::: Extracted information :::

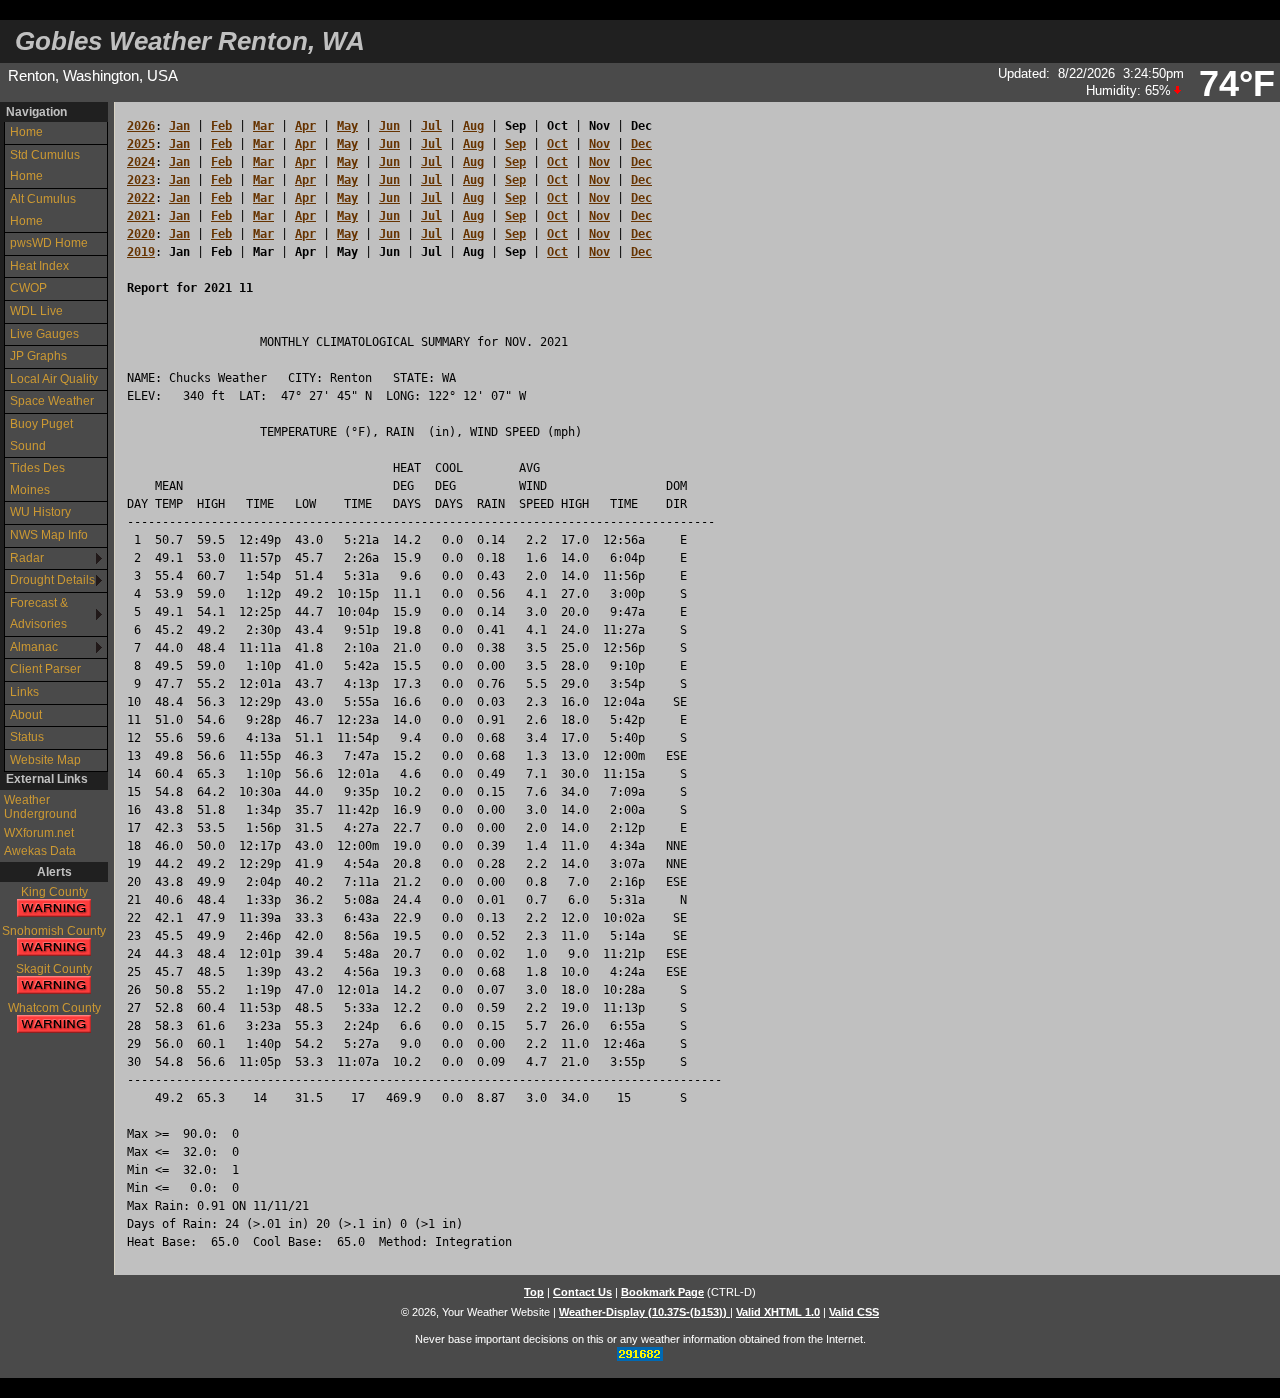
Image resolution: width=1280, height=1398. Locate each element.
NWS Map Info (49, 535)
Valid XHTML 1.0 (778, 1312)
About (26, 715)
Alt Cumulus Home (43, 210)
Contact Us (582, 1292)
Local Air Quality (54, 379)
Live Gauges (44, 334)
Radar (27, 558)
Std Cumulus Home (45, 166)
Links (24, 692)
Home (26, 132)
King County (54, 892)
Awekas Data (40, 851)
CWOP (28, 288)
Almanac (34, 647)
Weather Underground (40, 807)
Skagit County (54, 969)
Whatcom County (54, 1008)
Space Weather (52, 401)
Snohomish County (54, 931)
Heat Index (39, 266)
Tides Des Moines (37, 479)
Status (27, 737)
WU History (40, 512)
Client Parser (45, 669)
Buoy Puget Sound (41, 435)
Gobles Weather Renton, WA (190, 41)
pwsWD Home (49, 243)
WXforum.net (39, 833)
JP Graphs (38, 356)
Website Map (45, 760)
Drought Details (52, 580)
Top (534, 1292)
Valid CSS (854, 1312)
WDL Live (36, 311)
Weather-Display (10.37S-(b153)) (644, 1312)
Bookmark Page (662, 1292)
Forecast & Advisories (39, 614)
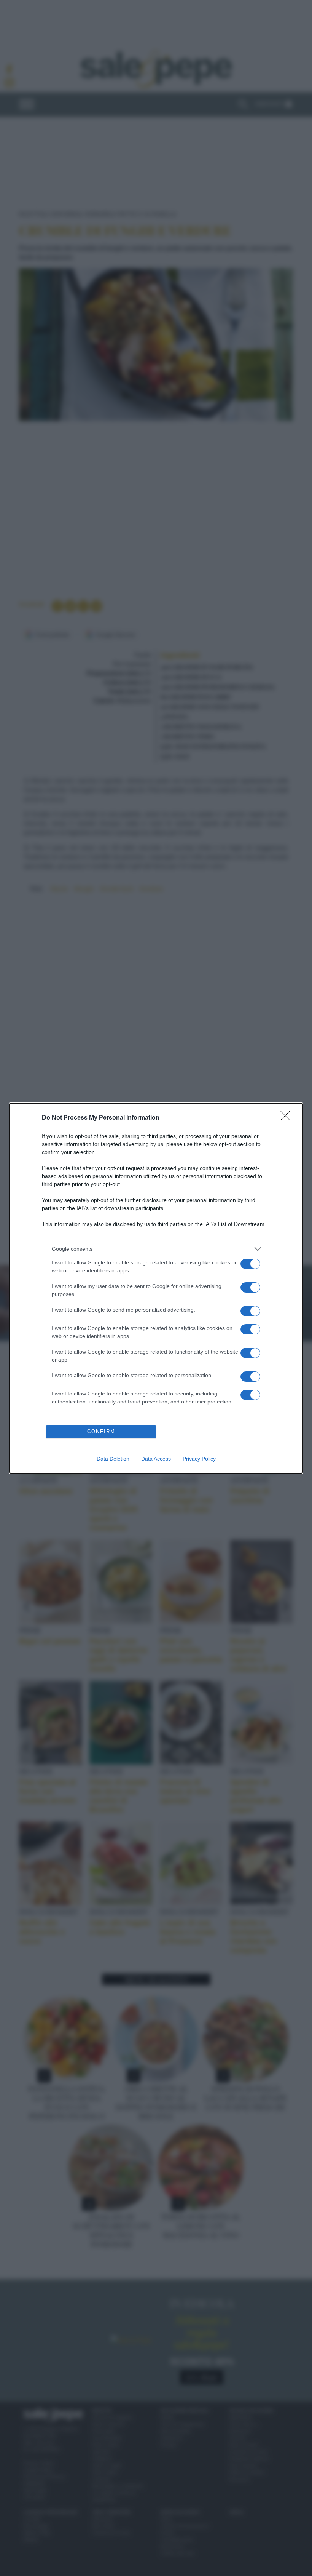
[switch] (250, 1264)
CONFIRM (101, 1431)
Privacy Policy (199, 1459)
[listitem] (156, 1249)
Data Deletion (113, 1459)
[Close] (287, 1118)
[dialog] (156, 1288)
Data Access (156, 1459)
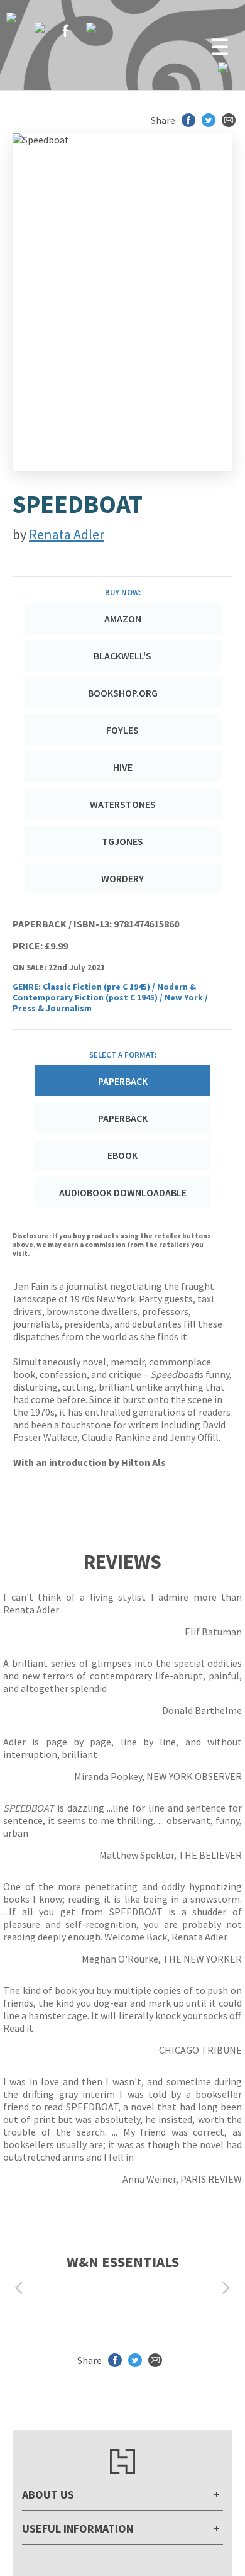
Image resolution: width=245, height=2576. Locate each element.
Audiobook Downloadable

:::

## Task description
Every line from the top of the material above through the line with "[switch] (250, 1264)" should be duplicated exactly, please; leave out the pictures.

## Answer to this exercise
Image resolution: width=1280, height=1398. Locate each element.
NWS Map Info (49, 535)
Valid XHTML 1.0 (778, 1312)
About (26, 715)
Alt Cumulus Home (43, 210)
Contact Us (582, 1292)
Local Air Quality (54, 379)
Live Gauges (44, 334)
Radar (27, 558)
Std Cumulus Home (45, 166)
Links (24, 692)
Home (26, 132)
King County (54, 892)
Awekas Data (40, 851)
CWOP (28, 288)
Almanac (34, 647)
Weather Underground (40, 807)
Skagit County (54, 969)
Whatcom County (54, 1008)
Space Weather (52, 401)
Snohomish County (54, 931)
Heat Index (39, 266)
Tides Des Moines (37, 479)
Status (27, 737)
WU History (40, 512)
Client Parser (45, 669)
Buoy Puget Sound (41, 435)
Gobles Weather Renton, WA (190, 41)
pwsWD Home (49, 243)
WXforum.net (39, 833)
JP Graphs (38, 356)
Website Map (45, 760)
Drought Details (52, 580)
Top (534, 1292)
Valid CSS (854, 1312)
WDL Live (36, 311)
Weather-Display (10.37S-(b153)) (644, 1312)
Bookmark Page (662, 1292)
Forecast & Advisories (39, 614)
[switch] (250, 1264)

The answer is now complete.